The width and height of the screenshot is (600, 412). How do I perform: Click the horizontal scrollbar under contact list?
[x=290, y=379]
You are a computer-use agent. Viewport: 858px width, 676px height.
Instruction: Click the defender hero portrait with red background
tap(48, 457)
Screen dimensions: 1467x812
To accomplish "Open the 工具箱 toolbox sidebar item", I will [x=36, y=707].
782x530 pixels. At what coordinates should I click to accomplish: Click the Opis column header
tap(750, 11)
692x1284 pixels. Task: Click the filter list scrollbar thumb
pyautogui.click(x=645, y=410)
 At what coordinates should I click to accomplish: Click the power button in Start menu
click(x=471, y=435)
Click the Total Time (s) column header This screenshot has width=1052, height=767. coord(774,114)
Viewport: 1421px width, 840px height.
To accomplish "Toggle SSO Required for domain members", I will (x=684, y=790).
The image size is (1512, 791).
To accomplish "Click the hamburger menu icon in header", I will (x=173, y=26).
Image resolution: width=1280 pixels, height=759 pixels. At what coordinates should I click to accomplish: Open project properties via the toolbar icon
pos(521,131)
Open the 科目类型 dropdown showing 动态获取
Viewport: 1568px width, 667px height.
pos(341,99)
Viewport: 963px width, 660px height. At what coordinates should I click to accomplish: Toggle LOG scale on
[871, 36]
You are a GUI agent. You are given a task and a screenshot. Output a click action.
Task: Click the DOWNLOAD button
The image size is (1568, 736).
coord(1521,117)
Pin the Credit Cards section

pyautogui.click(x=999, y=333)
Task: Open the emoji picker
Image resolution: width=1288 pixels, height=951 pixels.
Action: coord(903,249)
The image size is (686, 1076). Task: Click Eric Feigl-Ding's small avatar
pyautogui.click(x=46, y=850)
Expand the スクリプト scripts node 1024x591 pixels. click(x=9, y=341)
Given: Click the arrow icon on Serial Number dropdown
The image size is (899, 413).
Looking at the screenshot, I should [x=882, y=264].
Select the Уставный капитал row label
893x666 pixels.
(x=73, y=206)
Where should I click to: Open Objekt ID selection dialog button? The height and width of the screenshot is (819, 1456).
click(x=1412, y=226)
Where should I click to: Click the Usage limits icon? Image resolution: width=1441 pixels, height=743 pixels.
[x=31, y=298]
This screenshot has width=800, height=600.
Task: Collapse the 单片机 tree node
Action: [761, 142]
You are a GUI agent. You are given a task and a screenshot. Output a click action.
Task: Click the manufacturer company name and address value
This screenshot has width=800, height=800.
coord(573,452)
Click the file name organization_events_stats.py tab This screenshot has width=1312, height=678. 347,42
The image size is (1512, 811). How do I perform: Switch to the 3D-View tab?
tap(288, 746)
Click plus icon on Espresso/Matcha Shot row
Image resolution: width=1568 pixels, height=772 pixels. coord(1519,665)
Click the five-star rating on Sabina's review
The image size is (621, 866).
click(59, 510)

> _Objective_
Rewrite the part of the records that opens with the line containing "692x1284 pixels. Task: Click" and closes with the line containing "will (x=684, y=790).", changing "scrollbar" to "scroll bar" and leaving everything else the same.

> _Task solution_
692x1284 pixels. Task: Click the filter list scroll bar thumb
pyautogui.click(x=645, y=410)
 At what coordinates should I click to accomplish: Click the power button in Start menu
click(x=471, y=435)
Click the Total Time (s) column header This screenshot has width=1052, height=767. coord(774,114)
Viewport: 1421px width, 840px height.
To accomplish "Toggle SSO Required for domain members", I will (x=684, y=790).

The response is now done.